[Objective] Please rewrite the material below from the line with "Open the SenseCUSceneParsing link" up to and including the line with "Action: coord(557,444)", substituting "dropdown menu" for "chevron menu" and keeping everything else the same. Give only those lines, and leave the pictures out of your answer.

(Recorded data)
-- Begin --

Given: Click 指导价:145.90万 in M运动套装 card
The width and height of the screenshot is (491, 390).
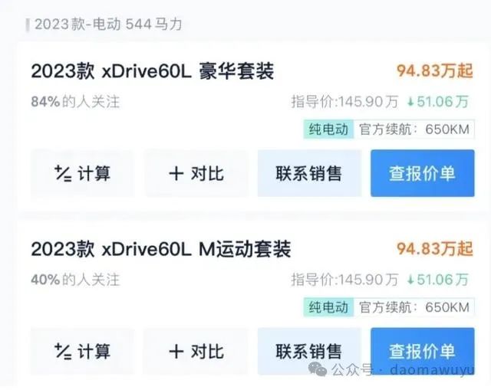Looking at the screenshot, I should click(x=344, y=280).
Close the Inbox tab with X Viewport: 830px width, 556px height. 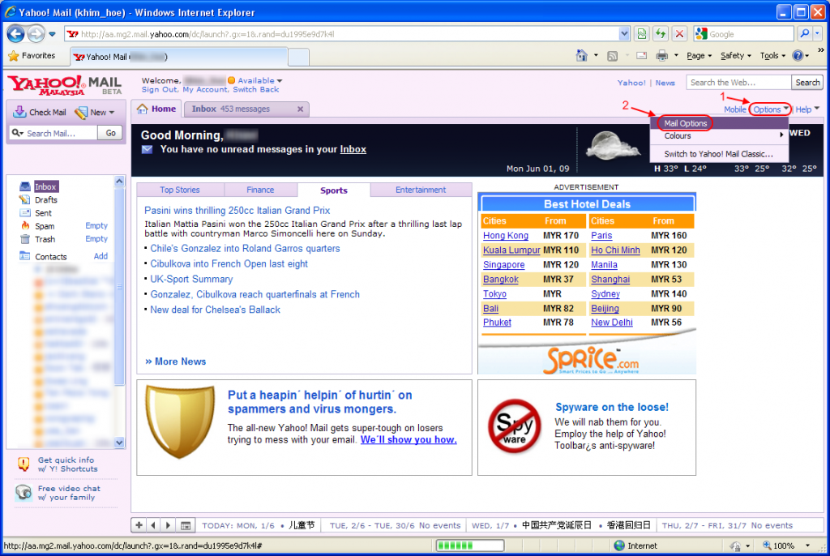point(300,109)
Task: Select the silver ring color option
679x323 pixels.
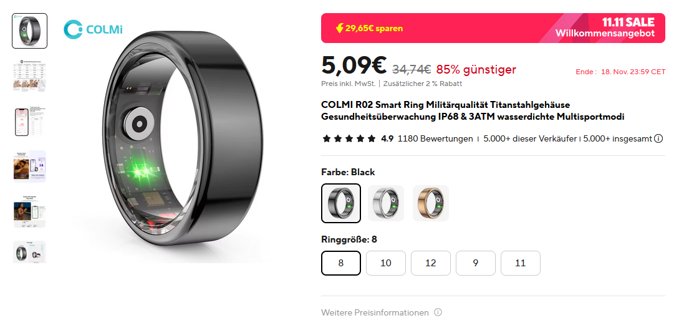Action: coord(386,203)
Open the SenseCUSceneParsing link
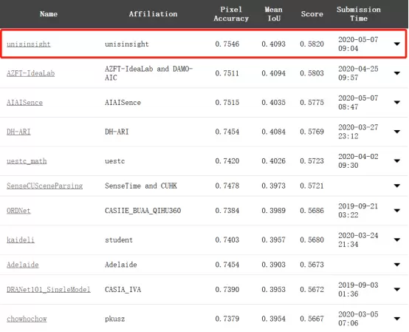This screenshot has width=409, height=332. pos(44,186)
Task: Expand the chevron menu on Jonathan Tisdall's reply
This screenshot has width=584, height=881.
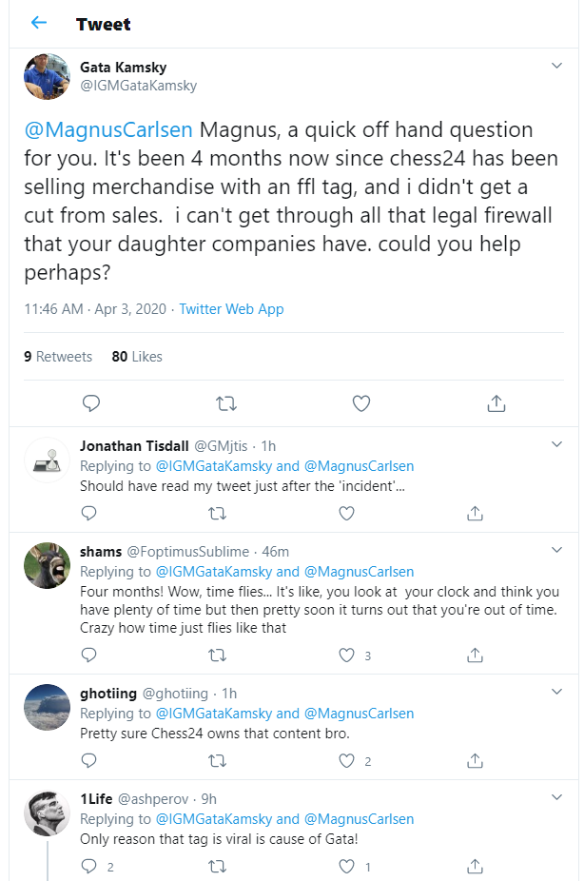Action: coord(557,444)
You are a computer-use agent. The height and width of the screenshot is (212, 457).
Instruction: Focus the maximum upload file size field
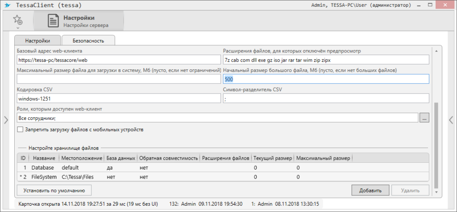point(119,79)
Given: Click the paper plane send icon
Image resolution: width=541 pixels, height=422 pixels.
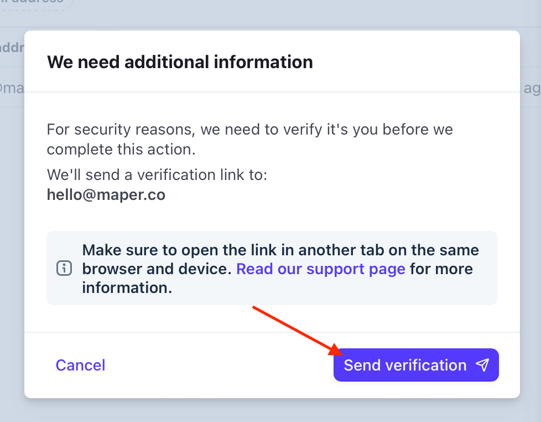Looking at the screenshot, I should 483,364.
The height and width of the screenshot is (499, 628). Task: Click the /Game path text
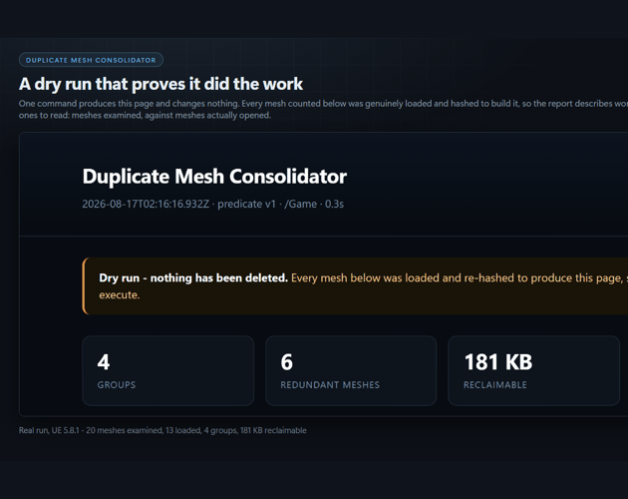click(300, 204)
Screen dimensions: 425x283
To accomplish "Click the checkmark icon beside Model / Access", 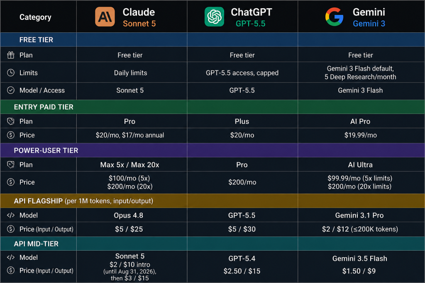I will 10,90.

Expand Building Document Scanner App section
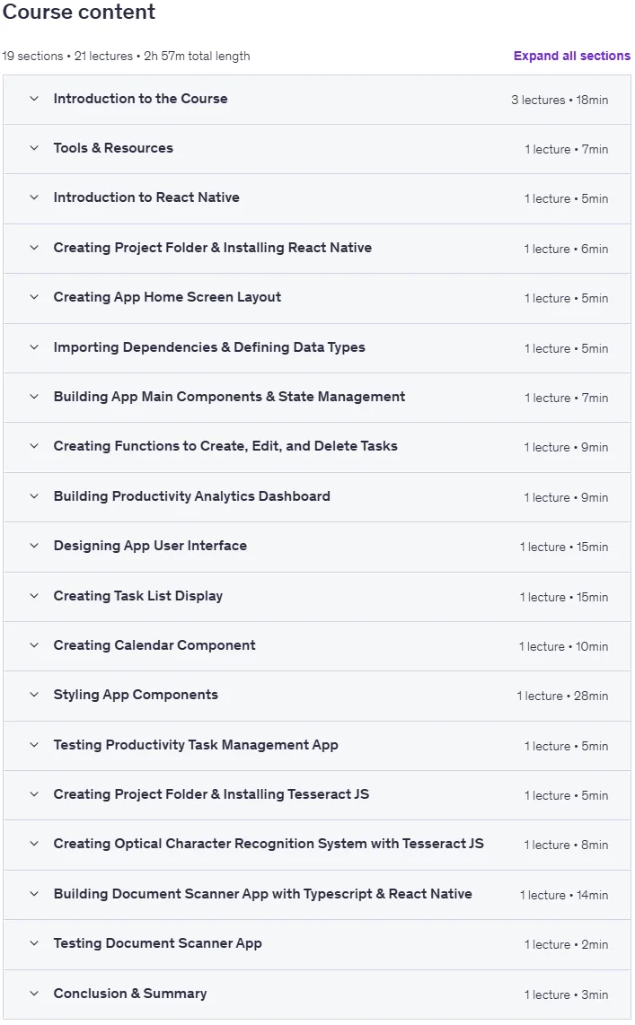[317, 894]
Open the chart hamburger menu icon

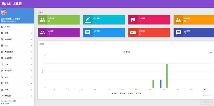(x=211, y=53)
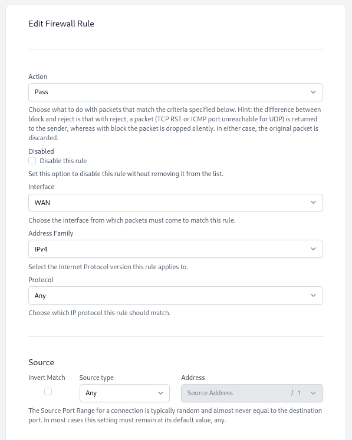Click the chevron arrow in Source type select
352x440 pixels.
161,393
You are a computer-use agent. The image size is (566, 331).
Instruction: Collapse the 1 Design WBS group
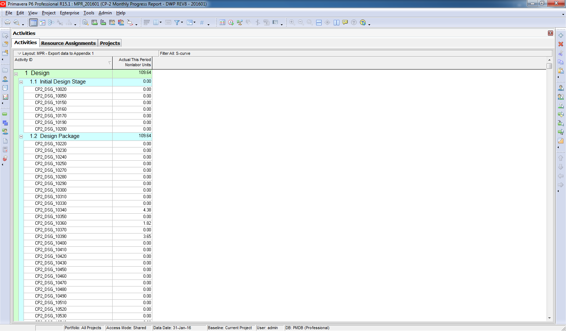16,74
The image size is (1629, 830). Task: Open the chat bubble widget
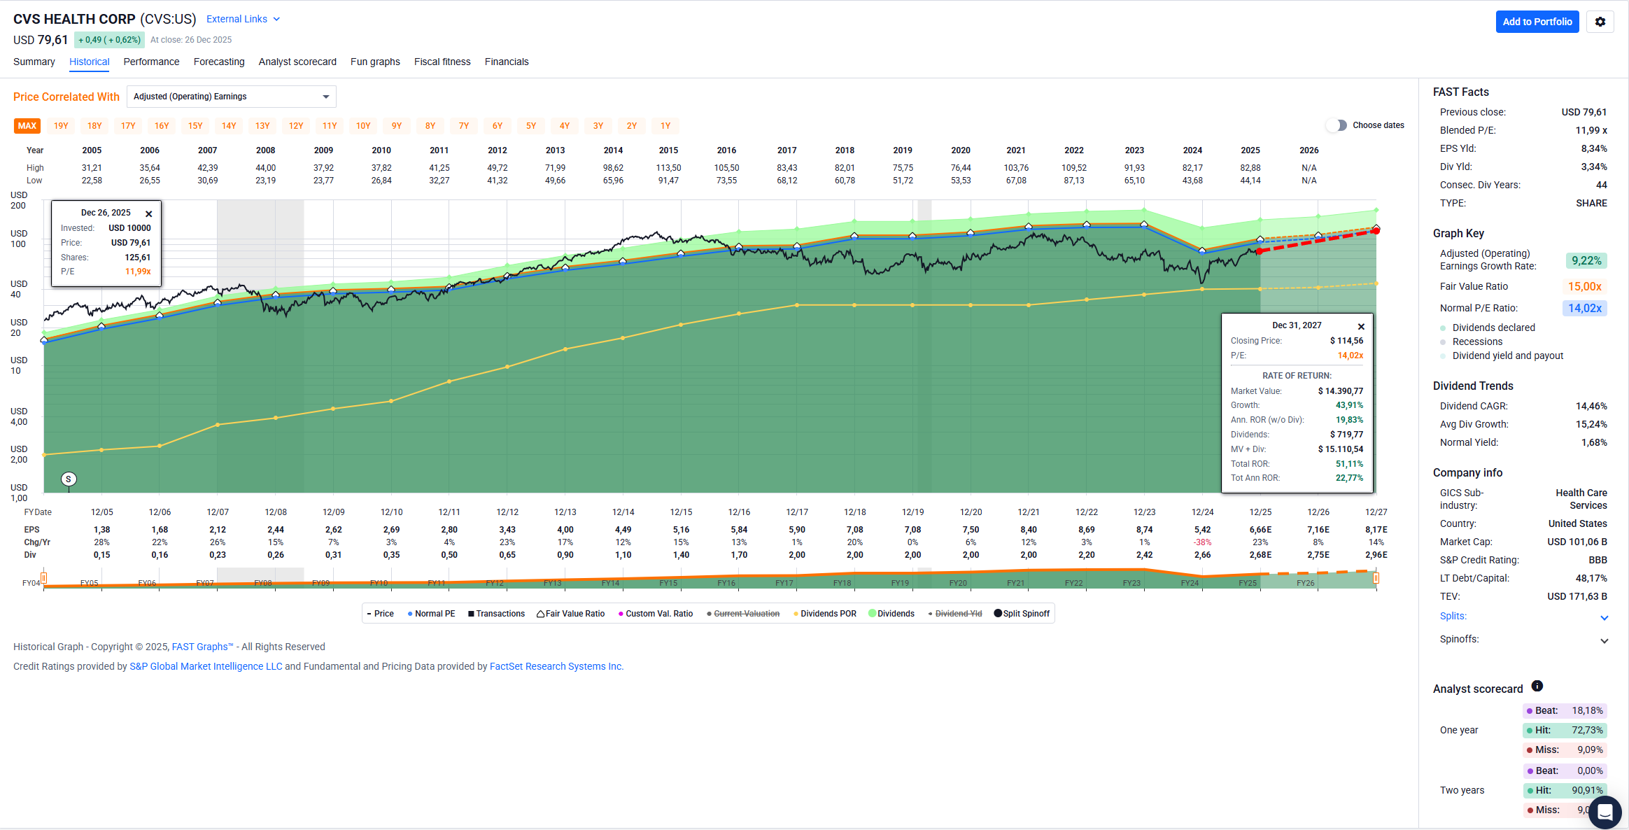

-- End --

[Answer for this exercise]
Open the SenseCUSceneParsing link
This screenshot has width=409, height=332. pos(44,186)
Task: Expand the dropdown menu on Jonathan Tisdall's reply
This screenshot has width=584, height=881.
Action: coord(557,444)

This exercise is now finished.